Mais comment avons-nous pu dénombrer une telle multitude à priori innombrable de spécimens épinglés, pressés, voire conservés dans l’alcool? Nous savions déjà, par exemple, que notre Herbier national comptait au bas mot plus d’un million de spécimens catalogués. Il faut toutefois préciser que chaque feuille de l’herbier compte souvent plusieurs exemples d’une plante donnée et que chaque mousse ou lichen peut contenir plusieurs espèces entremêlées, de sorte que le nombre de spécimens pourrait bien atteindre les 2,8 millions! Et on n’a même pas encore parlé des quantités phénoménales d’algues microscopiques conservées dans des flacons ou des fioles ou représentées sur des diapositives.
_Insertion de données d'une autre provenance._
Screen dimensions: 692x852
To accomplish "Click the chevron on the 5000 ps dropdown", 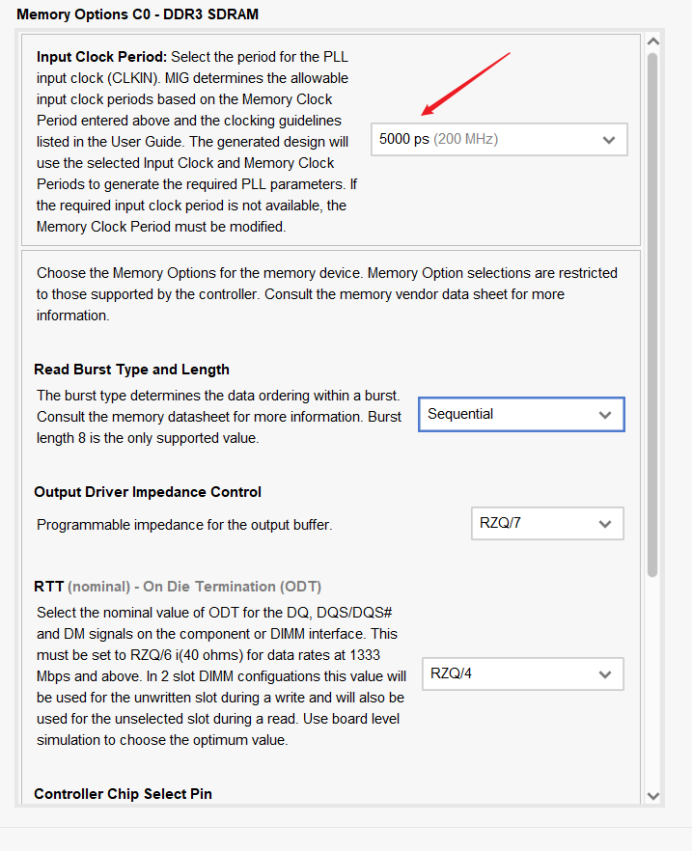I will [x=608, y=140].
Les invertébrés ajoutent aussi à la complexité de la tâche. Le zooplancton, ça ne se compte pas vraiment (on ne s’est donc pas donné la peine!). Un bocal rempli de minuscules créatures marines (un « lot ») serait ici considéré comme un spécimen. Au total, notre collection de mollusques, crustacés, parasites et annélides (vers) compte 5,76 millions de spécimens. Nous avons aussi une formidable collection d’insectes, qui compte 1,36 million de spécimens. 

Quant aux diatomées que nous avons dénombrées et identifiées au microscope, nous en sommes à environ trois millions, mais nous en avons probablement des milliards.
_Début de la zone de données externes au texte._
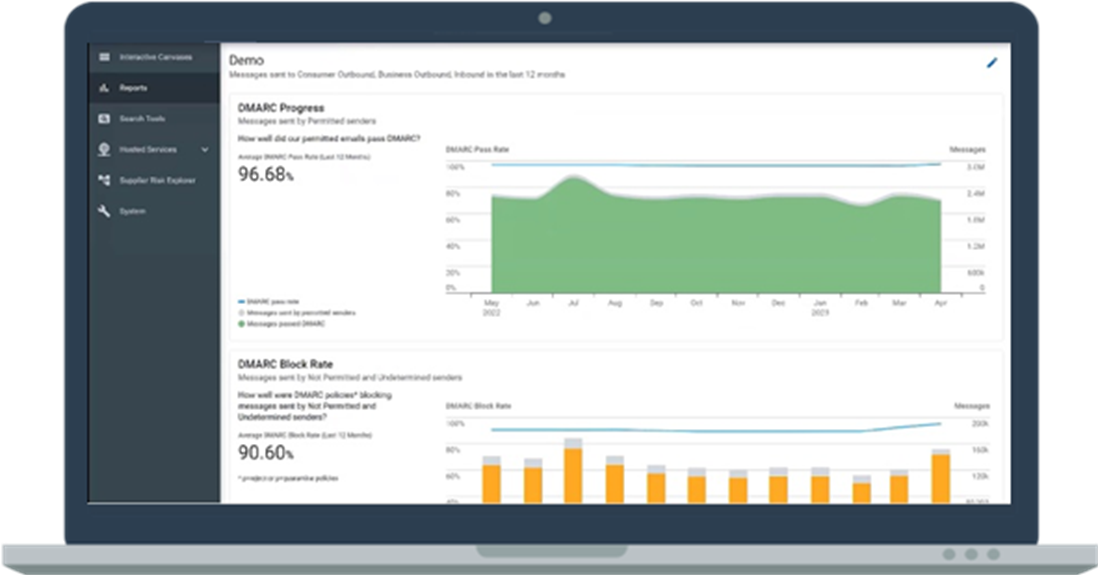1101x575 pixels.
Task: Click the last orange bar in Block Rate chart
Action: (x=940, y=478)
Notre chiffre de 14,6 millions comprend aussi 62 000 roches et minéraux; 83 600 fossiles de vertébrés; 753 000 poissons; 251 000 reptiles et amphibiens; 65 000 peaux, squelettes et préparations taxidermiques; et 143 000 spécimens d’oiseaux, de nids et d’œufs.

Pour coiffer le tout, il faut ajouter les quelque 277 000 artefacts qui peuplent nos archives — des photos, surtout, mais aussi des peintures et des appeaux. Et tout cela fait partie du patrimoine de l’histoire naturelle du Canada, que nous veillons à conserver avec le plus grand soin pour les siècles à venir.